The actual business logic — charge, reserve, ship, email — is buried under an avalanche of infrastructure code. Retries wrap compensation wraps persistence wraps timeout handling. Nobody can read this. Nobody can modify it safely. And it's still probably wrong.
Interview Tip
When you spot a multi-step distributed process in an interview, call it out explicitly: "This workflow spans multiple services, so we need to handle partial failures. Should I walk through the failure modes?" This signals maturity. Junior candidates describe the happy path. Senior candidates immediately think about what breaks.
Why This Gets Exponentially Worse
Every step you add doesn't just add one failure mode — it multiplies them. With N steps, you have:
- N possible crash points (server dies between any two steps)
- N timeout scenarios (any step can hang)
- N compensation actions (each completed step may need undoing)
- N x (N-1) / 2 partial completion states (combinations of done/not-done)

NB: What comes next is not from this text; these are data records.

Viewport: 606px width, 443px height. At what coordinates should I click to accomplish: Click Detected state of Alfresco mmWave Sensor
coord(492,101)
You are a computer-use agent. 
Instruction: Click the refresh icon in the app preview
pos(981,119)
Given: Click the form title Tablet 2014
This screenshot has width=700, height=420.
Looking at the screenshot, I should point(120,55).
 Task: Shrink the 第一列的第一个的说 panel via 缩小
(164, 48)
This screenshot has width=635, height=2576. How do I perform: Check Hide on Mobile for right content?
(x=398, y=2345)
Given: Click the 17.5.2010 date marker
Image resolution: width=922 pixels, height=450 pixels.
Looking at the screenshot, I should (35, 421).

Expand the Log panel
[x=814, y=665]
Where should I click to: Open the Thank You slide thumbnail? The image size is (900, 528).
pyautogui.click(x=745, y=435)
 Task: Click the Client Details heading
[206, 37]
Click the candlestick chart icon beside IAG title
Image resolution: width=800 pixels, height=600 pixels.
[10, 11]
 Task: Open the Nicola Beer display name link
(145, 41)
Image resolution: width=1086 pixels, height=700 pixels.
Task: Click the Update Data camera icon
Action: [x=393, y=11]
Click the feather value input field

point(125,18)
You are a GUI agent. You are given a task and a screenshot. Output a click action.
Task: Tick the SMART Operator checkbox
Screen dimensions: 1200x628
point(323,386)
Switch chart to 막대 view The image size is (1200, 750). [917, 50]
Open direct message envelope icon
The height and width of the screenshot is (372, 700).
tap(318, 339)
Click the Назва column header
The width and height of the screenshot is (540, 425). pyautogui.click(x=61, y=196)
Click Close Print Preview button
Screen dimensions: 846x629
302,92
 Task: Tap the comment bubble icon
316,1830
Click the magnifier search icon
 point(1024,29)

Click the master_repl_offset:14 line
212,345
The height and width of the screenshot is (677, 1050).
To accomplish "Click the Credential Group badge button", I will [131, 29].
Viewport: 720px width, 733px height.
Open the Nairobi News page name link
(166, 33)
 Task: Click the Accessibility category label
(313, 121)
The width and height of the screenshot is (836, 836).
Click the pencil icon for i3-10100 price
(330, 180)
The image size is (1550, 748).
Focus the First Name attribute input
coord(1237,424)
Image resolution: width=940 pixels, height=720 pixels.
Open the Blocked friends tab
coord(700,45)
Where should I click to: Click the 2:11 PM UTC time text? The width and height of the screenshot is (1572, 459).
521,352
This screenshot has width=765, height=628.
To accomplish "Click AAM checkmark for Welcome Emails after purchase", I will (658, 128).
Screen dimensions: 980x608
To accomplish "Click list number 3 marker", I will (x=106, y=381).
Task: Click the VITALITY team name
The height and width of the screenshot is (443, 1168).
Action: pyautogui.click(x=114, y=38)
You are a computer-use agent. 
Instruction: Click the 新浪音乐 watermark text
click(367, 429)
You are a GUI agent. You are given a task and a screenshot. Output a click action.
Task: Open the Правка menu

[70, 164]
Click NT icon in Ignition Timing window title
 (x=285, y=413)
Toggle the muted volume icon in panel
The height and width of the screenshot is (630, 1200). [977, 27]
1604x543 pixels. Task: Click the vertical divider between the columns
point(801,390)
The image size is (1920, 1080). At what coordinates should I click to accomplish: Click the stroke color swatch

A 10-step workflow has over 1,000 possible failure states. Good luck handling those with if-else chains.
The Fundamental Tension
Here's the core insight that frames the rest of this chapter:
┌─────────────────────────────────────────────────────┐
│ │
│ Business logic says: │
│ "Charge → Reserve → Ship → Confirm → Email" │
│ │
│ Infrastructure reality says: │
│ "Any step can fail, timeout, duplicate, or take │
│ hours. Crashes erase in-memory state. Networks │
│ are unreliable. You must handle every │
│ combination of partial completion." │
│ │
│ The challenge: │
│ Keep these two concerns SEPARATED so your │
│ business logic stays readable and your │
│ infrastructure handling stays robust. │
│ │
└─────────────────────────────────────────────────────┘
This is what the next three lessons solve, each with a different level of sophistication:
| Lesson | Approach | Core Idea |
|---|---|---|
| Lesson 2 | Evolution of solutions | From naive orchestration to event-driven to durable execution |
| Lesson 3 | Workflow orchestration | Temporal, Step Functions, Conductor — frameworks that separate business logic from infrastructure |
| Lesson 4 | Idempotency and compensation | The patterns that make individual steps safe to retry and undo |
The goal is the same in every case: write your business logic as if failures don't exist, and let the infrastructure layer handle the mess.
Quick Recap
| Concept | Key Takeaway |
|---|---|
| Six lines of fail | Simple sequential code hides catastrophic distributed failure modes |
| Payment + inventory mismatch | Partial completion leaves the system in an inconsistent state |
| Server crash | In-memory workflow state is lost forever on crash |
| Human-in-the-loop | Some steps take hours/days, not milliseconds |
| Tangled concerns | Business logic drowns in retry/compensation/persistence code |
| Exponential blowup | N steps create 2^N possible failure states |
Interview Tip
The phrase "partial failure" is your best friend in system design interviews. Distributed systems don't fail cleanly — they fail partially. One service succeeds while another times out. Saying "we need to handle partial failures across these services" immediately tells the interviewer you understand the fundamental challenge of distributed workflows.